One of the most common questions we get: can I run Axon with a local model?

Yes. And the architecture that makes it possible is worth explaining, because it's not obvious.

The split

Axon has two layers that never collapse into each other:

Cognos — the cognition runtime. It runs the loop. It manages state, compression, stop conditions, tool dispatch. It calls $engine() when it needs tokens. It doesn't care where those tokens come from.

Axon — the user surface. It defines tools, identity, policy. It also runs in the privileged environment: your machine, your network, your local inference server.

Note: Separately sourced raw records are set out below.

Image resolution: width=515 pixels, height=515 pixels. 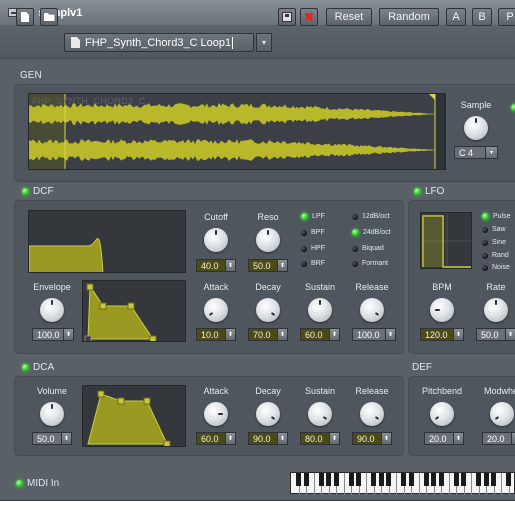 What do you see at coordinates (444, 438) in the screenshot?
I see `pitchbend-value-box: 20.0 ⬍` at bounding box center [444, 438].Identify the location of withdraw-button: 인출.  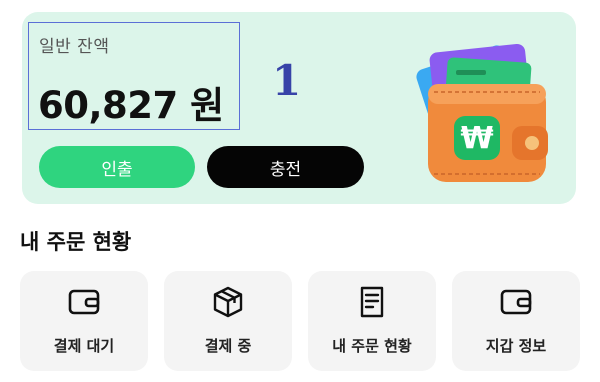
(117, 167).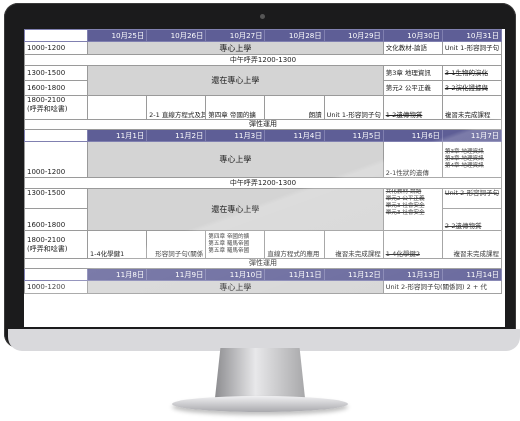 The width and height of the screenshot is (520, 421). What do you see at coordinates (262, 16) in the screenshot?
I see `camera-icon` at bounding box center [262, 16].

This split is intentional and non-negotiable. Cognos runs in the cloud, unprivileged. It never touches your machine directly. Axon runs where it needs privileged access — locally in dev, on Cloud Run in production.

The engine bridge

When you configure a local inference provider:

// axon.config.ts
export default defineAgent({
    engine: {
        provider: "ollama",
        model: "llama3.2",
        baseUrl: "http://localhost:11434",
    },
})

Here's what happens:

  1. Your Axon worker registers an engine.complete RPC handler — an adapter for Ollama or any OpenAI-compatible server
  2. The worker connects to the Cognos runtime with a capability flag: { localEngine: true }
  3. When Cognos needs tokens, it calls $engine("local") in its cognitive loop
  4. That call routes via WebSocket RPC back to your Axon worker
  5. Your worker calls the local inference server, streams tokens back to Cognos
  6. Cognos continues the loop

Your machine is the privileged execution environment for both tool calls and inference. Cognos receives tokens — it never touches your local network.

Why this matters

The alternative architectures are worse:

  • Ship Cognos locally: breaks the proprietary boundary, can't update the runtime without pushing new versions
  • Bypass Cognos for local models: you lose the loop — no tools, no state, no stop conditions, no memory
  • Proxy everything through the cloud: latency, privacy concerns, unnecessary roundtrips

The engine bridge gives you local inference with full cognitive capabilities, zero infrastructure exposure, and hot-upgradeable runtime.

The result

axon dev  # starts local agent with Ollama

Cognos is running in the cloud. Your inference is running on your machine. Tools execute locally. The loop runs everywhere it needs to.

That's the bet: unbundle inference from cognition, let each live where it belongs.